Anteontem fechei pela última vez a porta da casa que foi minha durante onze meses. Onze meses não é muito, mas como me foi ensinado na última vez que estive no estágio (para me despedir, de relatório já entregue e coração apertado), o tempo é qualitativo. E estes onze meses tiveram muitos anos dentro deles, cada mês teve pelo menos uns dois ou três anos lá dentro. 

Eu apego-me às casas. Quando cheguei esta casa esta ainda não era minha, mas rapidamente se tornou à medida que a ia enchendo de cheiros e de recordações. Uma vez falei sobre isso à minha bisavó, sobre eu me ligar tanto a meia dúzia de paredes. Ela diz que sempre fui assim, e que com cinco anos chorava abraçada às paredes da minha casa antiga. Depois habituei-me, assim que fui enchendo novas casas de mim.

(Registos fornecidos)
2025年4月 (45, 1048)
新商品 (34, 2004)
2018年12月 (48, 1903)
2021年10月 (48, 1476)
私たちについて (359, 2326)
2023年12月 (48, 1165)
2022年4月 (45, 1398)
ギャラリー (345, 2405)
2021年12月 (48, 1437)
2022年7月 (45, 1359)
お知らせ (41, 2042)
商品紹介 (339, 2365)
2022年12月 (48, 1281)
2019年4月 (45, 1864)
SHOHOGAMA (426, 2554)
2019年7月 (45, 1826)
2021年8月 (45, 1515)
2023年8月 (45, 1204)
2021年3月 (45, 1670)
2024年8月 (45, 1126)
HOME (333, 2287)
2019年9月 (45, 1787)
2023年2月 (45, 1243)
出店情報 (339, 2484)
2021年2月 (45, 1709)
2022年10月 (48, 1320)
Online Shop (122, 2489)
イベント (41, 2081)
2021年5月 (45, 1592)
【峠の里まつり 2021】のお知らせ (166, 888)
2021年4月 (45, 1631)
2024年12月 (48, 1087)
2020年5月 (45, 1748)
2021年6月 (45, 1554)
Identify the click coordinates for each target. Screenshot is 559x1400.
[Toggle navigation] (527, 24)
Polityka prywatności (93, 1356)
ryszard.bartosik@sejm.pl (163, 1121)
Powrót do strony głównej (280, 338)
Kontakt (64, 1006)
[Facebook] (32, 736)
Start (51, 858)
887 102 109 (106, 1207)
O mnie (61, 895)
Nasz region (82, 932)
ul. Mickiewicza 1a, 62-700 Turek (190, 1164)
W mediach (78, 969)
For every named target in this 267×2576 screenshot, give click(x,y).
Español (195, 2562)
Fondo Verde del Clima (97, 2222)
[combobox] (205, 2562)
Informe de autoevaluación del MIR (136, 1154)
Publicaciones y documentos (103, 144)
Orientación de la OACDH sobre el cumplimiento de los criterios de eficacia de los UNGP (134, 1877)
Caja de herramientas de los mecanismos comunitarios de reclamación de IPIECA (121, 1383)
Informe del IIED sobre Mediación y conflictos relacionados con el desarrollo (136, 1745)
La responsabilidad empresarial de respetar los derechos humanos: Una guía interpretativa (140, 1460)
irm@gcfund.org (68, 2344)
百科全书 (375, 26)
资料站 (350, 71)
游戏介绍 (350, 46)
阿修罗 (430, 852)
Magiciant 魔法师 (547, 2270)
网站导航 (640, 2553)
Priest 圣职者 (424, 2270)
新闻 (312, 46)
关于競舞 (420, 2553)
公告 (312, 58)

(Tarefa a realizar) Como se resume o texto apresentado em duas frases? Os registos não são necessários aqui.

(A solução) Quem escreve fechou pela última vez a porta da casa onde viveu durante onze meses, um tempo curto que, por o tempo ser qualitativo, teve muitos anos dentro. Com um apego às casas que, segundo a bisavó, vem desde os cinco anos, tornou esta casa sua ao enchê-la de cheiros e recordações.